Instructions for the task
Make an exact copy of the entries that come next.

--- Available records ---

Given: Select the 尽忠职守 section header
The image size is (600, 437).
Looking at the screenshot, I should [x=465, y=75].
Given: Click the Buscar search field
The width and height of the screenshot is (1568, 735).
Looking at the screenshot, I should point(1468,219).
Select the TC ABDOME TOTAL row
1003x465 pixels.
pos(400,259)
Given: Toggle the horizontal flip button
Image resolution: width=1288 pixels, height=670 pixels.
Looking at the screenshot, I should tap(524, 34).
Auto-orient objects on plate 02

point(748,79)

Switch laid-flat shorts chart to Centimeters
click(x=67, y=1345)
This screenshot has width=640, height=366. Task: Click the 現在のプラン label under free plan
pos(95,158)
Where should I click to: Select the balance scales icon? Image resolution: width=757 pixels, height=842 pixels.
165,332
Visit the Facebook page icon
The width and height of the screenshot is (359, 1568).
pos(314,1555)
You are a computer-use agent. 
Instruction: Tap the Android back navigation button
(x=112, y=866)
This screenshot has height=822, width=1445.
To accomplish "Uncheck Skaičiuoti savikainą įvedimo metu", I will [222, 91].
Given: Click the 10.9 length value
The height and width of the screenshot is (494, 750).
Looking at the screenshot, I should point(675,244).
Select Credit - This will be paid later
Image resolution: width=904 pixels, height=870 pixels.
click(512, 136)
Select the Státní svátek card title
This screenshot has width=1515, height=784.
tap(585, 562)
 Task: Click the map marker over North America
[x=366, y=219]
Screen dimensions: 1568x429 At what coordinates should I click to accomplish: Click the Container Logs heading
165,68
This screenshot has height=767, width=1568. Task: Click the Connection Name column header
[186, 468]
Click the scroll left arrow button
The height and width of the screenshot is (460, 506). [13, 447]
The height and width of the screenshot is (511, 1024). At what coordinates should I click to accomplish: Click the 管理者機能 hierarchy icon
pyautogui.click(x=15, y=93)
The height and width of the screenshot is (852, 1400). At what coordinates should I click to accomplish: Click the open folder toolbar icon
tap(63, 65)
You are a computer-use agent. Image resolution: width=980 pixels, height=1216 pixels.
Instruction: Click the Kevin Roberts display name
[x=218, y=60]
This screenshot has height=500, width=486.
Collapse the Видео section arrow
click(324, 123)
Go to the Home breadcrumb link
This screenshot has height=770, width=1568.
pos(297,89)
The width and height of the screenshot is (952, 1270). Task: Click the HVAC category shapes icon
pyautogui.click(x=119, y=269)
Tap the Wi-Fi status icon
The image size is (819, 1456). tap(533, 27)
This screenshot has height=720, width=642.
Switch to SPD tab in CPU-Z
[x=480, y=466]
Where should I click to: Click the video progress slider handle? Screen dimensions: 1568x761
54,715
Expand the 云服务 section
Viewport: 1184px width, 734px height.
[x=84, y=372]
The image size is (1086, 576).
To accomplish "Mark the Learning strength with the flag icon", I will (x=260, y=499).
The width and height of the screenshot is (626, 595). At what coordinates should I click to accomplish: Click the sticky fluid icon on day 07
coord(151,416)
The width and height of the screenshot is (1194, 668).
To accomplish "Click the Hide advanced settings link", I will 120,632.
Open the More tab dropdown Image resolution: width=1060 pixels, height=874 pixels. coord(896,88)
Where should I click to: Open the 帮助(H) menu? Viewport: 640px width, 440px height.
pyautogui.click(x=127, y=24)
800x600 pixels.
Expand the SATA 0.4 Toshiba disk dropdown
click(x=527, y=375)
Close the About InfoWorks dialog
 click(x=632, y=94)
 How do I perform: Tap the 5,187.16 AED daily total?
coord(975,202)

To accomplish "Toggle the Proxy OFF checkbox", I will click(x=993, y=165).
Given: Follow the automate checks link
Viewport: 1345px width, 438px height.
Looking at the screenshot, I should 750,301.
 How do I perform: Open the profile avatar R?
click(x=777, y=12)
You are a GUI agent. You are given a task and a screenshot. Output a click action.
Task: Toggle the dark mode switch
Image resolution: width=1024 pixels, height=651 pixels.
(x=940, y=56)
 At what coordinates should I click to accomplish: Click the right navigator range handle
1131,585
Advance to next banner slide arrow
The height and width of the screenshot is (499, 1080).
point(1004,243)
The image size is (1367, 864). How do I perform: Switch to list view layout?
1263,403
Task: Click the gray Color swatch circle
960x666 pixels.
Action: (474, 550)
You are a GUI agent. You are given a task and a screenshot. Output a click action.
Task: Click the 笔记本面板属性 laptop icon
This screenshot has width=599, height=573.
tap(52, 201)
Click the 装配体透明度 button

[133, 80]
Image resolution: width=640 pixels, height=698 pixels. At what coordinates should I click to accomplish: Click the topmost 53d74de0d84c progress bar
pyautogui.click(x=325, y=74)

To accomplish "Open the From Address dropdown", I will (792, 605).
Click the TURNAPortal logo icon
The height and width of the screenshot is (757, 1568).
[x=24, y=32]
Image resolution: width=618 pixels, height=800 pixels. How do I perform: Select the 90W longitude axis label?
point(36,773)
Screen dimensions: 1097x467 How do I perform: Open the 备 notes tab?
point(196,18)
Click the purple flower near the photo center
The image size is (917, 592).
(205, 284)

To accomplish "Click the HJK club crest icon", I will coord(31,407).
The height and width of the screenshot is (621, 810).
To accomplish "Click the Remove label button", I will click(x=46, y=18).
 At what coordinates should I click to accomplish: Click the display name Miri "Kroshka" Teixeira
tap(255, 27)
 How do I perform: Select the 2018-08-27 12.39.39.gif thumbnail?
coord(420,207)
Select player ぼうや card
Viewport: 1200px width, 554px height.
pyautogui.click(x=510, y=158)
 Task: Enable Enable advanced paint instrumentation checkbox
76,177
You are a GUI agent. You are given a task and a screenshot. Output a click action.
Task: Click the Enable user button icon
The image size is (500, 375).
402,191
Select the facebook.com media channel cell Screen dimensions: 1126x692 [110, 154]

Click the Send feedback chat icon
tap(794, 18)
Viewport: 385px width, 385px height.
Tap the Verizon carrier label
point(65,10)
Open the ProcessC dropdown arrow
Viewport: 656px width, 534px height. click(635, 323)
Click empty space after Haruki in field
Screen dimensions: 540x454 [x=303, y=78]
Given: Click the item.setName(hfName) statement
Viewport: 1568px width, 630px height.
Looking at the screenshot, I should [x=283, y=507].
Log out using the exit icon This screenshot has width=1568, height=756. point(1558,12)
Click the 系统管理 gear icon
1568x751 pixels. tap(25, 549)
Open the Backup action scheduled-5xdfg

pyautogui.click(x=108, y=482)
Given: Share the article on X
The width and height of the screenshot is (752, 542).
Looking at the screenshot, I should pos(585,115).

---

Final answer
Given: Select the 尽忠职守 section header
The image size is (600, 437).
Looking at the screenshot, I should [x=465, y=75].
Given: Click the Buscar search field
The width and height of the screenshot is (1568, 735).
Looking at the screenshot, I should point(1468,219).
Select the TC ABDOME TOTAL row
1003x465 pixels.
pos(400,259)
Given: Toggle the horizontal flip button
Image resolution: width=1288 pixels, height=670 pixels.
Looking at the screenshot, I should tap(524, 34).
Auto-orient objects on plate 02

point(748,79)

Switch laid-flat shorts chart to Centimeters
click(x=67, y=1345)
This screenshot has width=640, height=366. Task: Click the 現在のプラン label under free plan
pos(95,158)
Where should I click to: Select the balance scales icon? Image resolution: width=757 pixels, height=842 pixels.
165,332
Visit the Facebook page icon
The width and height of the screenshot is (359, 1568).
pos(314,1555)
You are a computer-use agent. 
Instruction: Tap the Android back navigation button
(x=112, y=866)
This screenshot has height=822, width=1445.
To accomplish "Uncheck Skaičiuoti savikainą įvedimo metu", I will [222, 91].
Given: Click the 10.9 length value
The height and width of the screenshot is (494, 750).
Looking at the screenshot, I should point(675,244).
Select Credit - This will be paid later
Image resolution: width=904 pixels, height=870 pixels.
click(512, 136)
Select the Státní svátek card title
This screenshot has width=1515, height=784.
tap(585, 562)
 Task: Click the map marker over North America
[x=366, y=219]
Screen dimensions: 1568x429 At what coordinates should I click to accomplish: Click the Container Logs heading
165,68
This screenshot has height=767, width=1568. Task: Click the Connection Name column header
[186, 468]
Click the scroll left arrow button
The height and width of the screenshot is (460, 506). [13, 447]
The height and width of the screenshot is (511, 1024). At what coordinates should I click to accomplish: Click the 管理者機能 hierarchy icon
pyautogui.click(x=15, y=93)
The height and width of the screenshot is (852, 1400). At what coordinates should I click to accomplish: Click the open folder toolbar icon
tap(63, 65)
You are a computer-use agent. Image resolution: width=980 pixels, height=1216 pixels.
Instruction: Click the Kevin Roberts display name
[x=218, y=60]
This screenshot has height=500, width=486.
Collapse the Видео section arrow
click(324, 123)
Go to the Home breadcrumb link
This screenshot has height=770, width=1568.
pos(297,89)
The width and height of the screenshot is (952, 1270). Task: Click the HVAC category shapes icon
pyautogui.click(x=119, y=269)
Tap the Wi-Fi status icon
The image size is (819, 1456). tap(533, 27)
This screenshot has height=720, width=642.
Switch to SPD tab in CPU-Z
[x=480, y=466]
Where should I click to: Click the video progress slider handle? Screen dimensions: 1568x761
54,715
Expand the 云服务 section
Viewport: 1184px width, 734px height.
[x=84, y=372]
The image size is (1086, 576).
To accomplish "Mark the Learning strength with the flag icon", I will (x=260, y=499).
The width and height of the screenshot is (626, 595). At what coordinates should I click to accomplish: Click the sticky fluid icon on day 07
coord(151,416)
The width and height of the screenshot is (1194, 668).
To accomplish "Click the Hide advanced settings link", I will 120,632.
Open the More tab dropdown Image resolution: width=1060 pixels, height=874 pixels. coord(896,88)
Where should I click to: Open the 帮助(H) menu? Viewport: 640px width, 440px height.
pyautogui.click(x=127, y=24)
800x600 pixels.
Expand the SATA 0.4 Toshiba disk dropdown
click(x=527, y=375)
Close the About InfoWorks dialog
 click(x=632, y=94)
 How do I perform: Tap the 5,187.16 AED daily total?
coord(975,202)

To accomplish "Toggle the Proxy OFF checkbox", I will click(x=993, y=165).
Given: Follow the automate checks link
Viewport: 1345px width, 438px height.
Looking at the screenshot, I should 750,301.
 How do I perform: Open the profile avatar R?
click(x=777, y=12)
You are a GUI agent. You are given a task and a screenshot. Output a click action.
Task: Toggle the dark mode switch
Image resolution: width=1024 pixels, height=651 pixels.
(x=940, y=56)
 At what coordinates should I click to accomplish: Click the right navigator range handle
1131,585
Advance to next banner slide arrow
The height and width of the screenshot is (499, 1080).
point(1004,243)
The image size is (1367, 864). How do I perform: Switch to list view layout?
1263,403
Task: Click the gray Color swatch circle
960x666 pixels.
Action: (474, 550)
You are a GUI agent. You are given a task and a screenshot. Output a click action.
Task: Click the 笔记本面板属性 laptop icon
This screenshot has width=599, height=573.
tap(52, 201)
Click the 装配体透明度 button

[133, 80]
Image resolution: width=640 pixels, height=698 pixels. At what coordinates should I click to accomplish: Click the topmost 53d74de0d84c progress bar
pyautogui.click(x=325, y=74)

To accomplish "Open the From Address dropdown", I will (792, 605).
Click the TURNAPortal logo icon
The height and width of the screenshot is (757, 1568).
[x=24, y=32]
Image resolution: width=618 pixels, height=800 pixels. How do I perform: Select the 90W longitude axis label?
point(36,773)
Screen dimensions: 1097x467 How do I perform: Open the 备 notes tab?
point(196,18)
Click the purple flower near the photo center
The image size is (917, 592).
(205, 284)

To accomplish "Click the HJK club crest icon", I will coord(31,407).
The height and width of the screenshot is (621, 810).
To accomplish "Click the Remove label button", I will click(x=46, y=18).
 At what coordinates should I click to accomplish: Click the display name Miri "Kroshka" Teixeira
tap(255, 27)
 How do I perform: Select the 2018-08-27 12.39.39.gif thumbnail?
coord(420,207)
Select player ぼうや card
Viewport: 1200px width, 554px height.
pyautogui.click(x=510, y=158)
 Task: Enable Enable advanced paint instrumentation checkbox
76,177
You are a GUI agent. You are given a task and a screenshot. Output a click action.
Task: Click the Enable user button icon
The image size is (500, 375).
402,191
Select the facebook.com media channel cell Screen dimensions: 1126x692 [110, 154]

Click the Send feedback chat icon
tap(794, 18)
Viewport: 385px width, 385px height.
Tap the Verizon carrier label
point(65,10)
Open the ProcessC dropdown arrow
Viewport: 656px width, 534px height. click(635, 323)
Click empty space after Haruki in field
Screen dimensions: 540x454 [x=303, y=78]
Given: Click the item.setName(hfName) statement
Viewport: 1568px width, 630px height.
Looking at the screenshot, I should [x=283, y=507].
Log out using the exit icon This screenshot has width=1568, height=756. point(1558,12)
Click the 系统管理 gear icon
1568x751 pixels. tap(25, 549)
Open the Backup action scheduled-5xdfg

pyautogui.click(x=108, y=482)
Given: Share the article on X
The width and height of the screenshot is (752, 542).
Looking at the screenshot, I should pos(585,115).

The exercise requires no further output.